TASK ITEM - In the copy, every record below must appear exactly as given, and no picture may appear.

INFORMATION SUPPLIED -

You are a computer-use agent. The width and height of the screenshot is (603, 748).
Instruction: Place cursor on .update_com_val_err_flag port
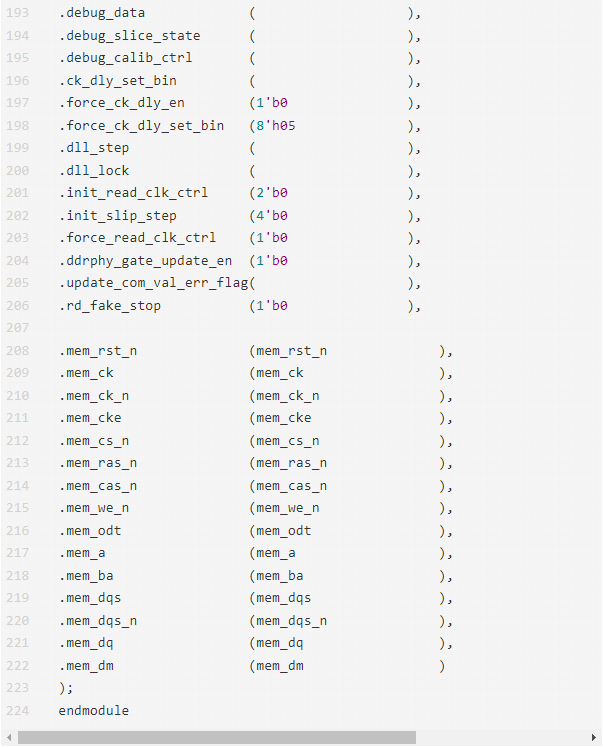[154, 283]
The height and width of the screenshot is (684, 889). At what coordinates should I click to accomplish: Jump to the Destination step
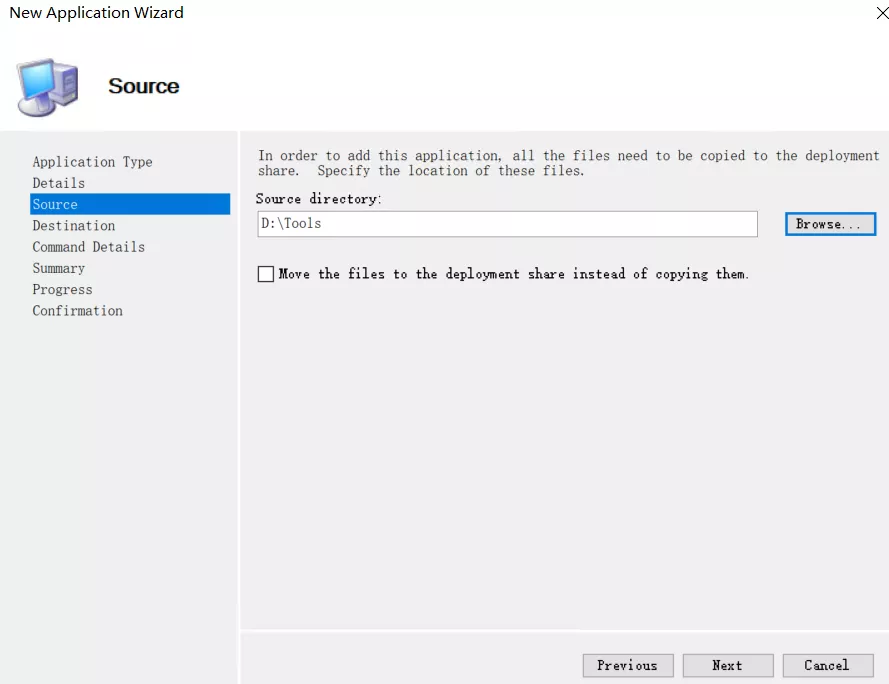(74, 226)
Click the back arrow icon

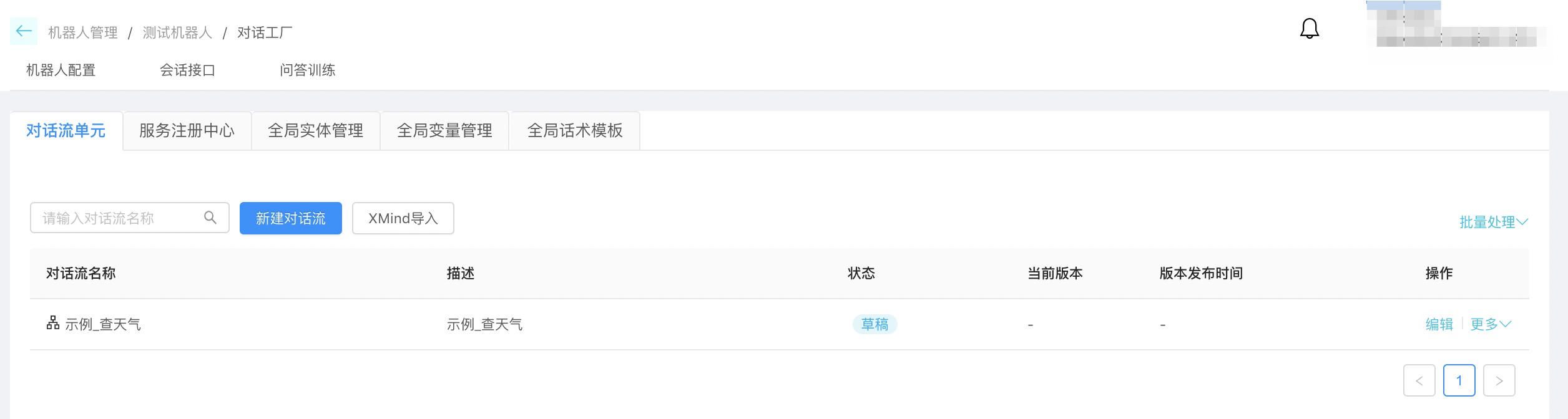click(x=24, y=31)
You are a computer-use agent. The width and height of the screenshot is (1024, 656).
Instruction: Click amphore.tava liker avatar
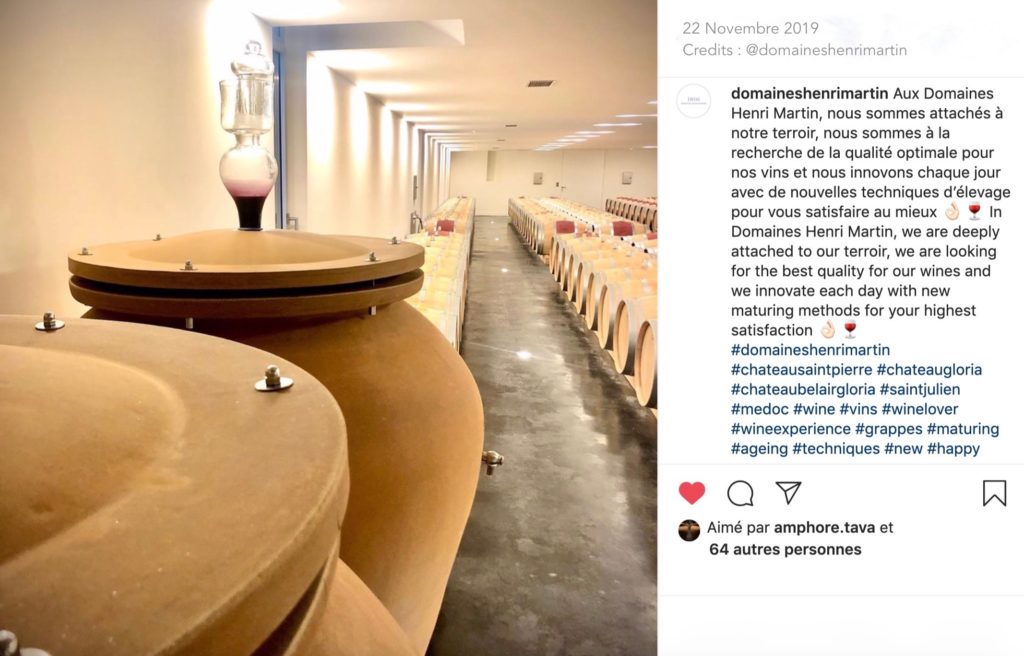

EXERCISE SOLUTION -
You are a computer-use agent. The width and height of the screenshot is (603, 748).
Instruction: Place cursor on .update_com_val_err_flag port
[154, 283]
The height and width of the screenshot is (684, 889). At what coordinates should I click to accomplish: Jump to the Destination step
(74, 226)
Click the back arrow icon

click(x=24, y=31)
You are a computer-use agent. The width and height of the screenshot is (1024, 656).
Instruction: Click amphore.tava liker avatar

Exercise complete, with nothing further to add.